■ **EXERCISES**:
• a. Answer these questions about the mailing-list reply on the ctruncate bug, one per line:
(i) Whom does the reply address in its greeting?
(ii) Which university appears in the sender's signature?
(iii) According to the quoted header, when was the earlier message sent?
• b. Continue the mailing-list reply on the ctruncate bug from its final line.

-- BEGIN DOCUMENT PASSAGE --

Re: [ccp4bb] ctruncate bug?

Boaz Shaanan Sun, 23 Jun 2013 04:16:07 -0700

Hi Douglas,

So will you and/or other participants in this fascinating and informative 
thread pick up the glove and implement the suggestions made here? At least 
we'll know if it makes a change to our data. In any case I doubt that it can 
harm.


 Cheers,

          Boaz


Boaz Shaanan, Ph.D.
Dept. of Life Sciences
Ben-Gurion University of the Negev
Beer-Sheva 84105
Israel

E-mail: bshaa...@bgu.ac.il
Phone: 972-8-647-2220  Skype: boaz.shaanan
Fax:   972-8-647-2992 or 972-8-646-1710





________________________________________
From: CCP4 bulletin board [CCP4BB@JISCMAIL.AC.UK] on behalf of Douglas Theobald 
[dtheob...@brandeis.edu]
Sent: Sunday, June 23, 2013 1:52 AM
To: CCP4BB@JISCMAIL.AC.UK
Subject: Re: [ccp4bb] ctruncate bug?

-- END DOCUMENT PASSAGE --
-- BEGIN DATA SECTION --

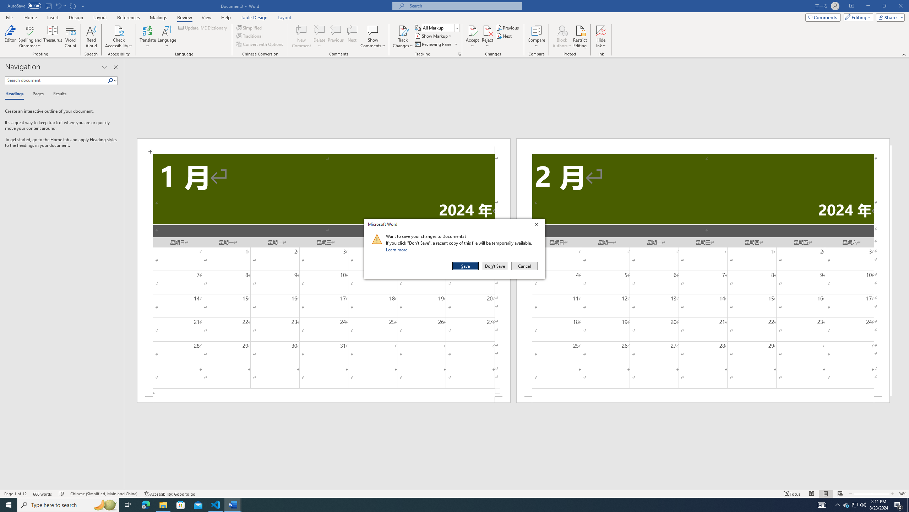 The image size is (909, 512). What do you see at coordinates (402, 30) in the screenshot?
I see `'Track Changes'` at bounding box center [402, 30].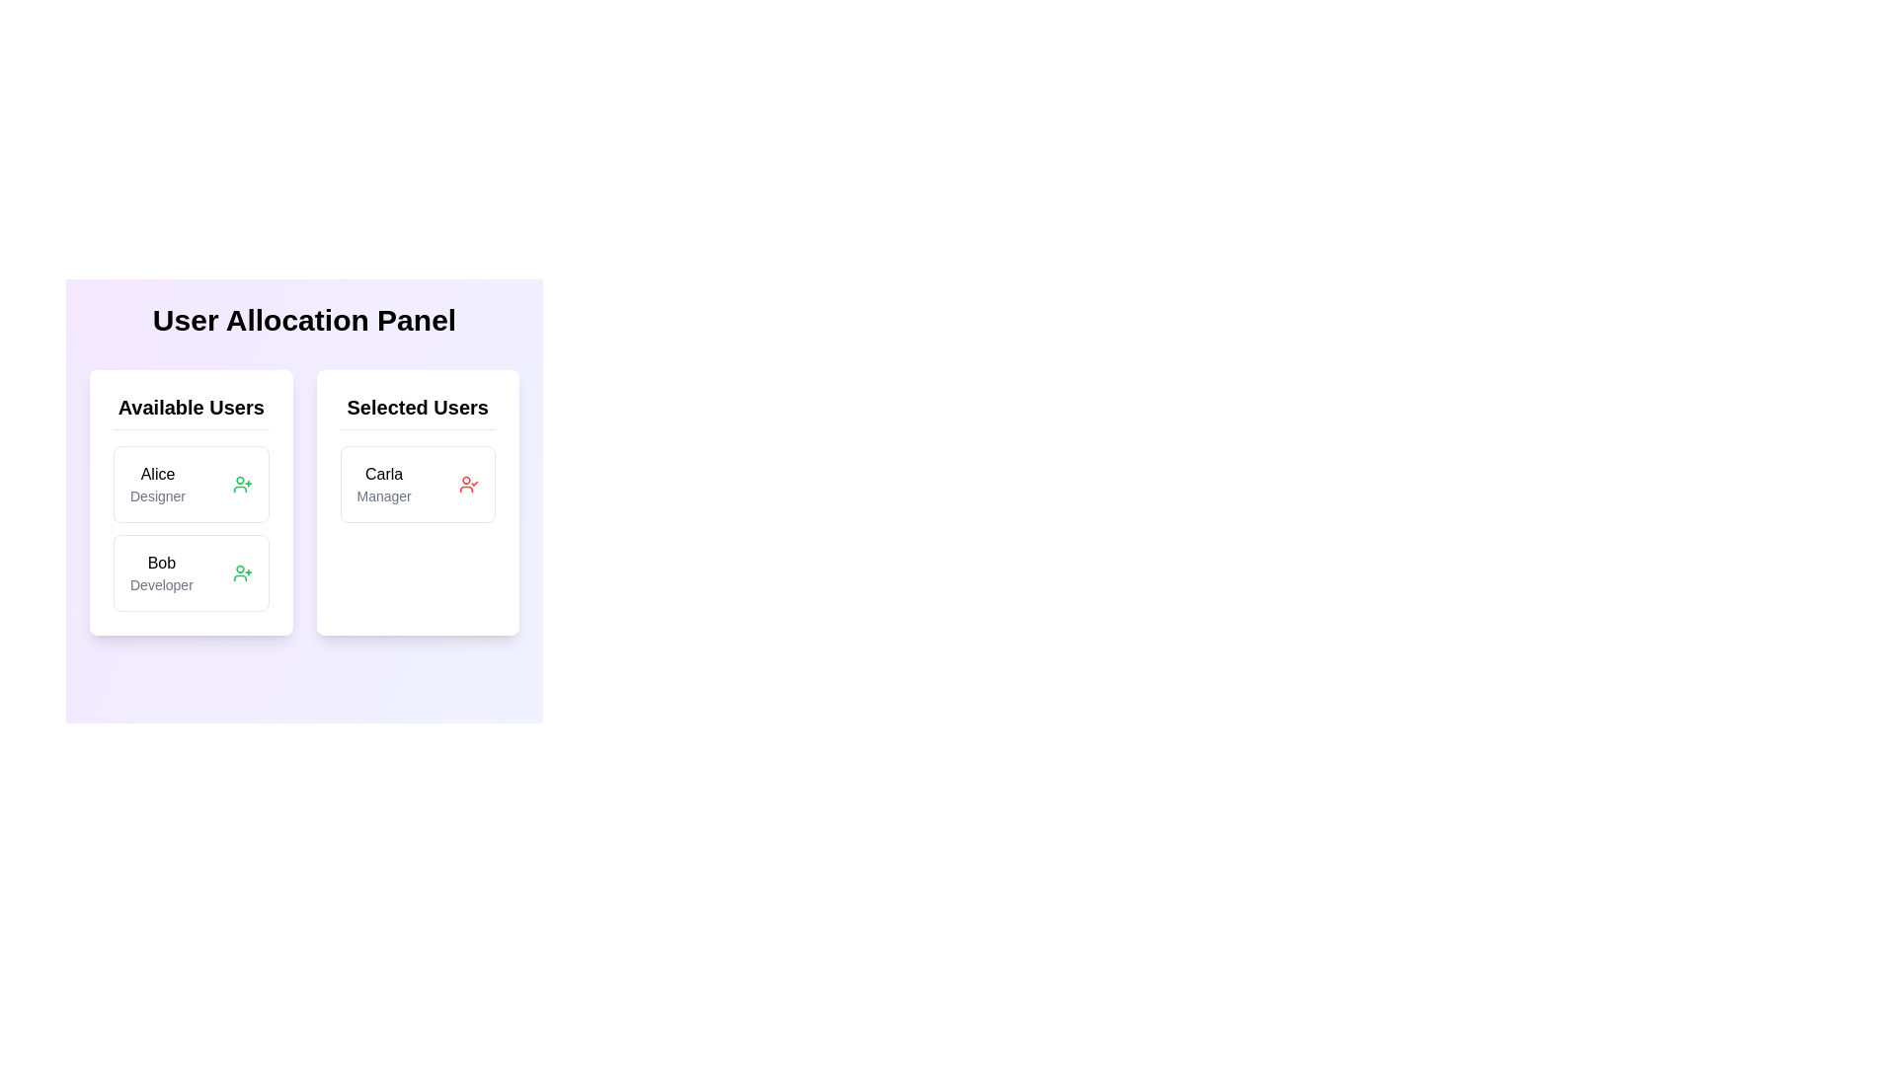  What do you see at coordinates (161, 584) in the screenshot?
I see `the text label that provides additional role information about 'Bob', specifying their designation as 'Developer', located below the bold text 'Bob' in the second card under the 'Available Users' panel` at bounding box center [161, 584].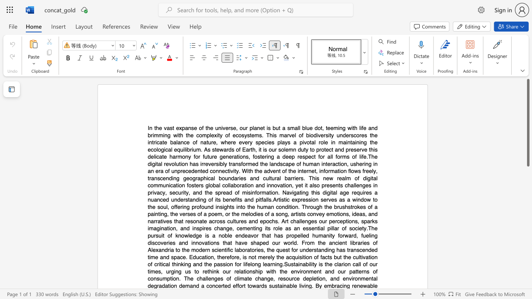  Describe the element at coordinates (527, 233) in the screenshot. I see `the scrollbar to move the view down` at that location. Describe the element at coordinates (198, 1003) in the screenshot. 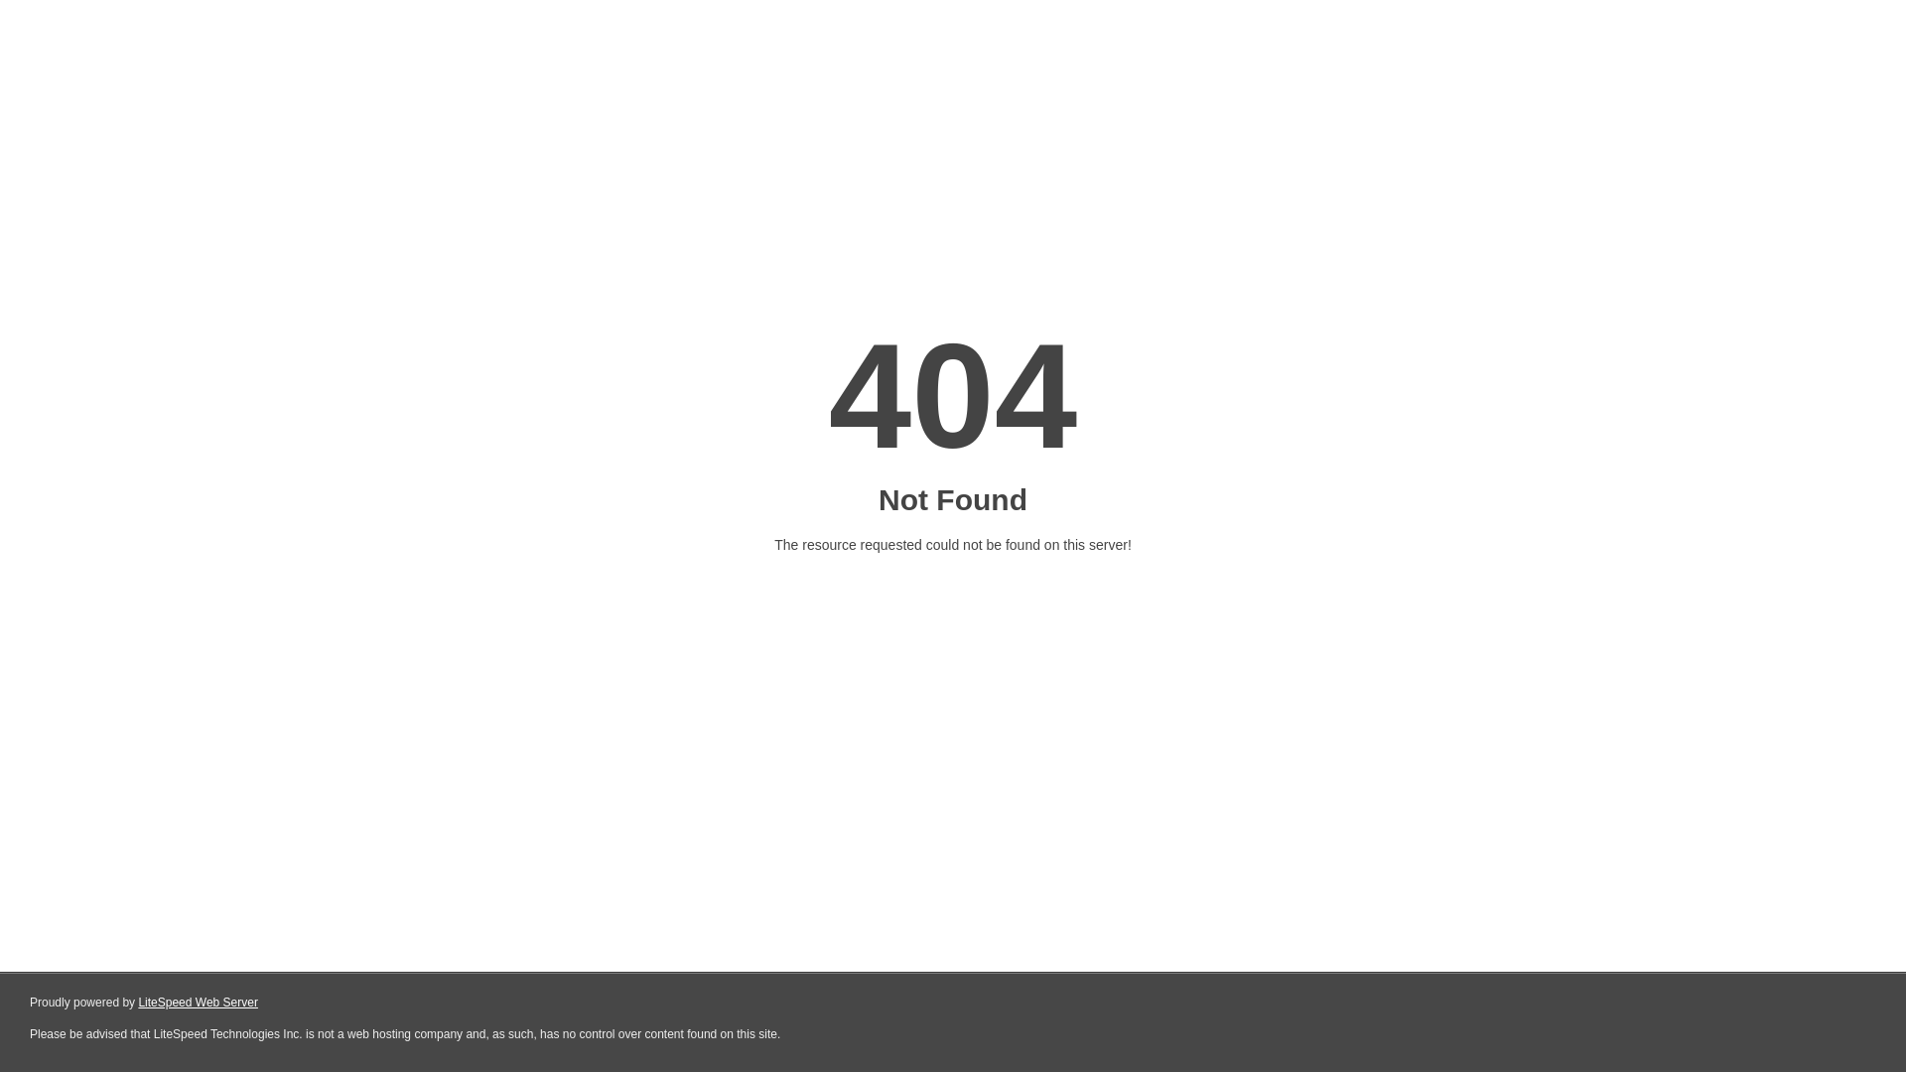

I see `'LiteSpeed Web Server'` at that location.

-- END DATA SECTION --

■ **RESULTS IN ORDER**:
• a.
(i) Douglas
(ii) Ben-Gurion University of the Negev
(iii) Sunday, June 23, 2013 1:52 AM

• b.
On Jun 22, 2013, at 6:18 PM, Frank von Delft <frank.vonde...@sgc.ox.ac.uk> 
wrote:

> A fascinating discussion (I've learnt a lot!);  a quick sanity check, though:
>
> In what scenarios would these improved estimates make a significant 
> difference?

Who knows?  I always think that improved estimates are always a good thing, 
ignoring computational complexity (by "improved" I mean making more accurate 
physical assumptions).  This may all be academic --- estimating Itrue with 
unphysical negative values, and then later correcting w/French-Wilson, may give 
approximately the same answers and make no tangible difference in the models.  
But that all seems a bit convoluted, ad hoc, and unnecessary, esp. now with the 
available computational power.  It might make a difference.

> Or rather:  are there any existing programs (as opposed to vapourware) that 
> would benefit significantly?
>
> Cheers
> phx
>
>
>
> On 22/06/2013 18:04, Douglas Theobald wrote:
>> Ian, I really do think we are almost saying the same thing.  Let me try to 
>> clarify.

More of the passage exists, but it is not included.